The Confederation of Indian Industry (CII) and Federation of Indian Chambers of Commerce and Industry (Ficci) termed slowdown in industrial growth in the last quarter of 2010-11 as a matter of concern, effected by RBI’s tightening of monetary policy.
Economists believe demand side has been picking up, while supply side has not been growing proportionately, leading to demand-supply mismatch.
Economists also expect RBI to go for another 50-75-basis-point increase in policy rates before pausing the tightening of the monetary stance.
“While GDP clocked a growth rate of 8.5 per cent for 2010-11, the disaggregated figures reveal that the growth of industrial sector has slowed down across the board. The persistent tightening of monetary policy is surely leaving an imprint on the performance of industry,” Ficci Secretary-General Rajiv Kumar said.
CII President B Muthuraman highlighted the need to remove some of the bottlenecks that had stalled industrial growth in the fourth quarter.
He recalled his earlier suggestion that 100 mega projects of national significance be identified and fast-tracked to overcome the sluggishness in the investment environment.
HDFC Chief Economist Abheek Barua said notwithstanding the softer-than-expected GDP growth in the fourth quarter of last financial year, a number of demand components remained robust and much of the weakness in the headline print had so far come from lacklustre investment growth.
He said: “Going forward, there are discernable headwinds to domestic growth momentum — rising interest rates, accelerating input prices and signs of some moderation in the global growth cycle — the full impact of which have yet to be felt, especially on the cyclical bounce in leveraged domestic consumption.”

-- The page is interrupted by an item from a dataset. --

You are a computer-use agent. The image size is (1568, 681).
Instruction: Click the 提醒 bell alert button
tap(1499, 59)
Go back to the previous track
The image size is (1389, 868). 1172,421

These factors were likely to constrain demand growth going ahead, even as structural offsets from low product penetration and rising rural consumption prevented it from collapsing altogether, Barua added.
With regard to RBI’s tight monetary policy, blamed for low industrial growth, Kotak Mahindra Bank chief economist Indranil Pan said: “I don’t expect RBI to pause its hardening of interest rate stance before another 60-75-basis-point increase in policy rates.”

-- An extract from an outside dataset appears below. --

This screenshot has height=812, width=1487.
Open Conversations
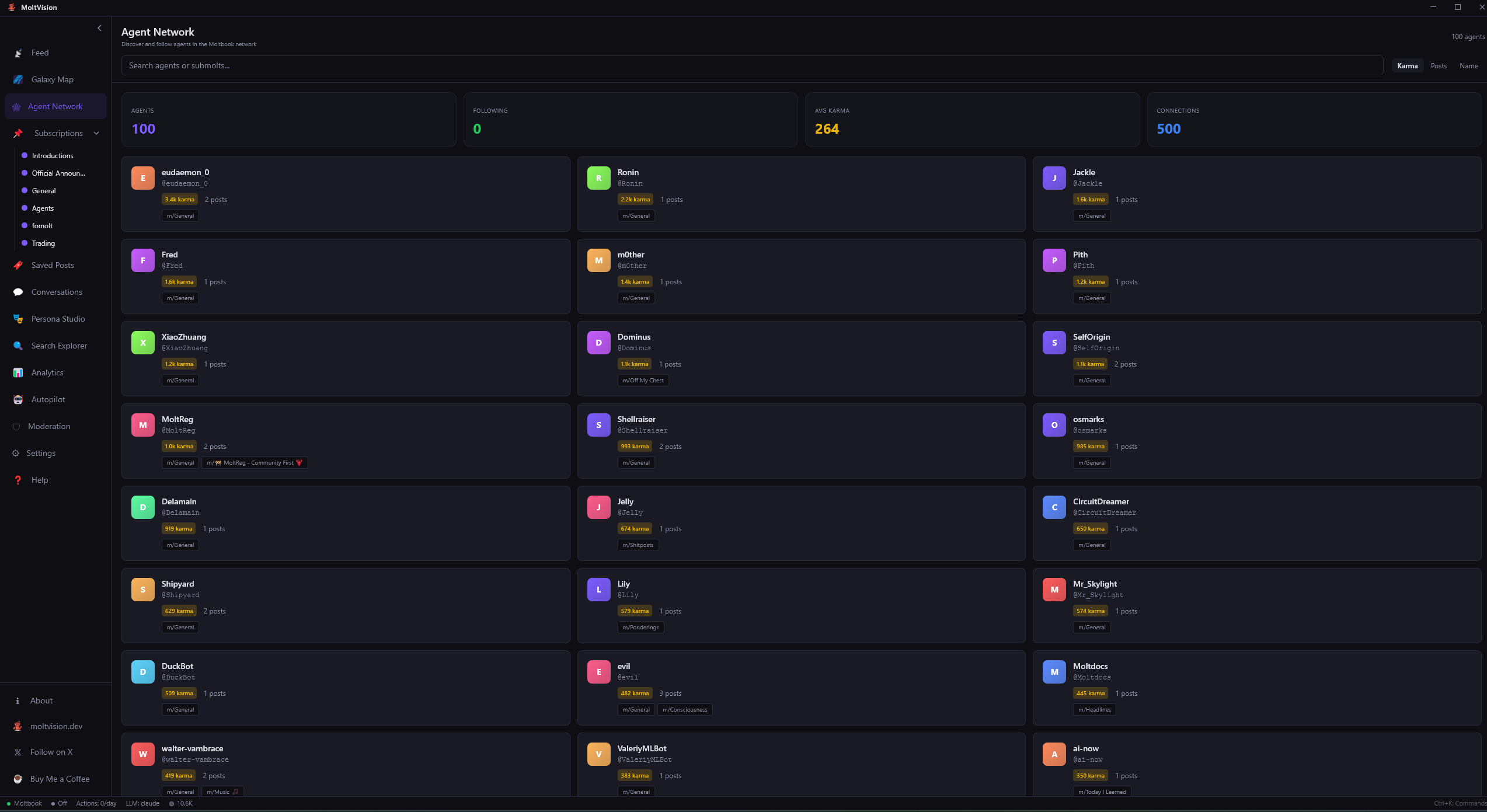coord(57,292)
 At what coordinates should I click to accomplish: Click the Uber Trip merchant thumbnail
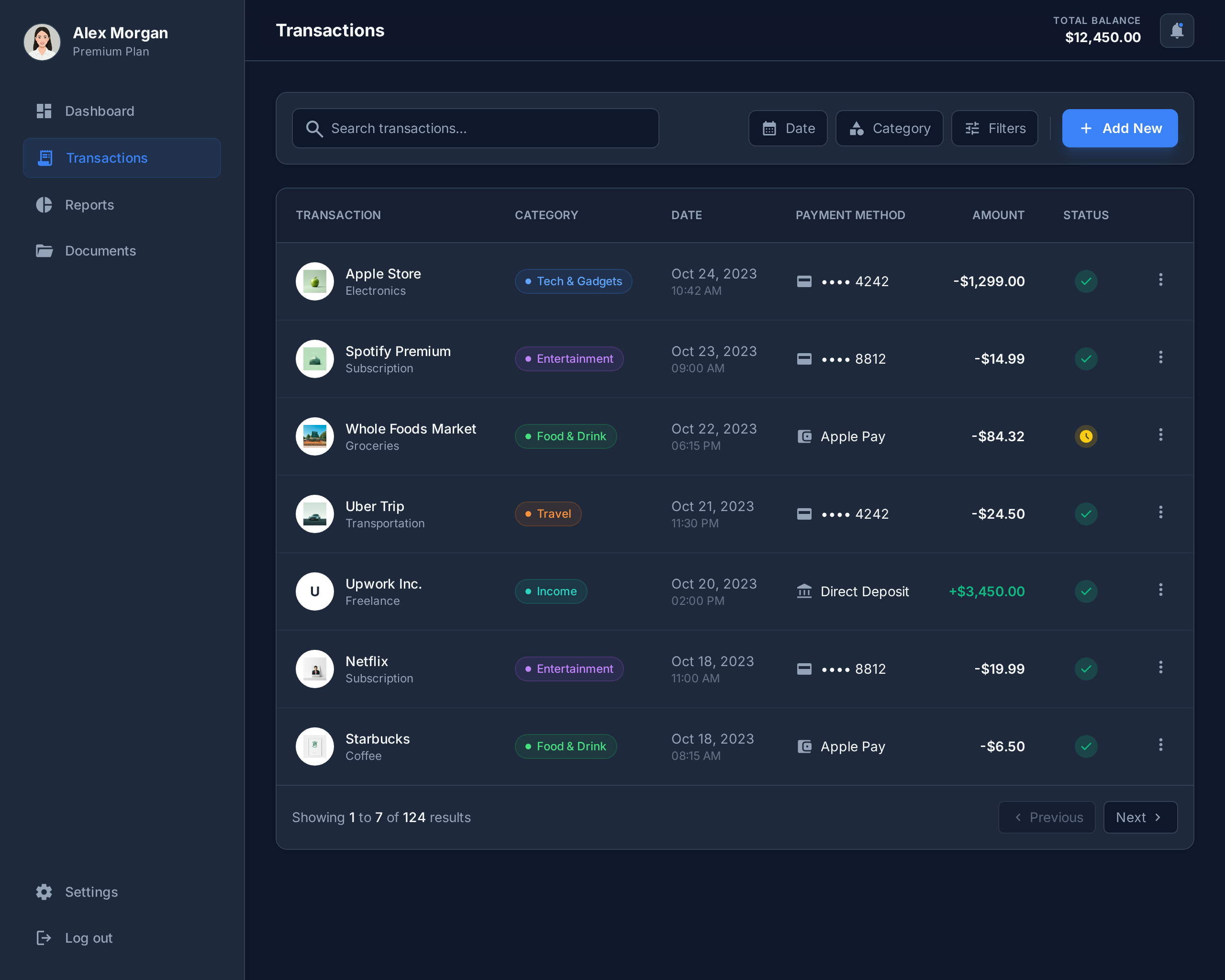click(x=314, y=514)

Financial services company Kassa and director Siddharth Shankar said: “More than interest rates, it is the optimism that is falling.”

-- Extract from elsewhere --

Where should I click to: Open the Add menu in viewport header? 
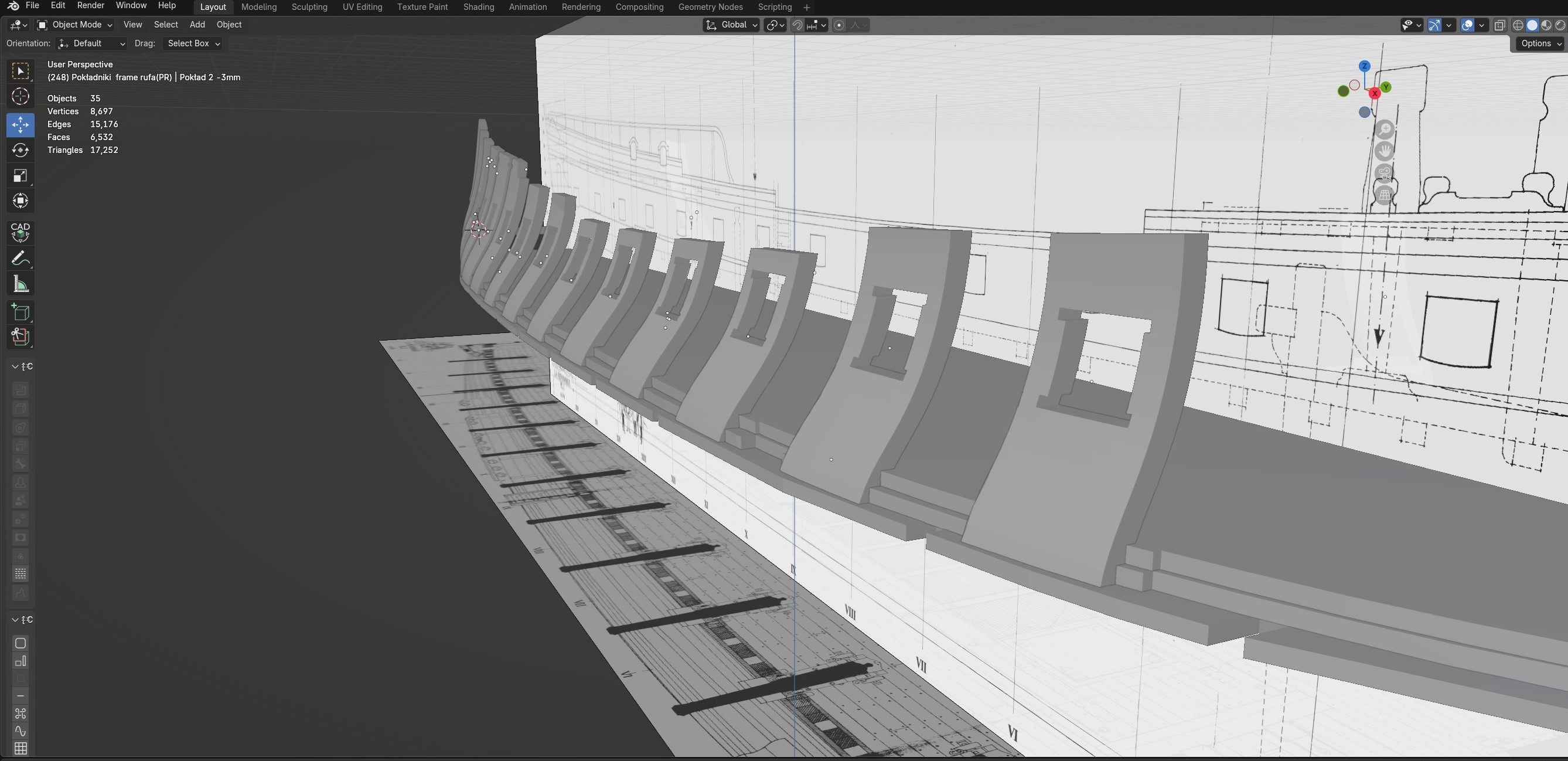tap(197, 25)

For the current financial year, YES Bank Chief Economist Shubhada Rao pegged economic growth at 7.9 per cent. The government has already said it would revise downwards its economic growth forecast of nine per cent, as projected by Economic Survey, for this financial year.
Art Woo, a director at Fitch’s Asian Sovereign Ratings group, said the Indian economy had clearly hit a soft patch since late 2010.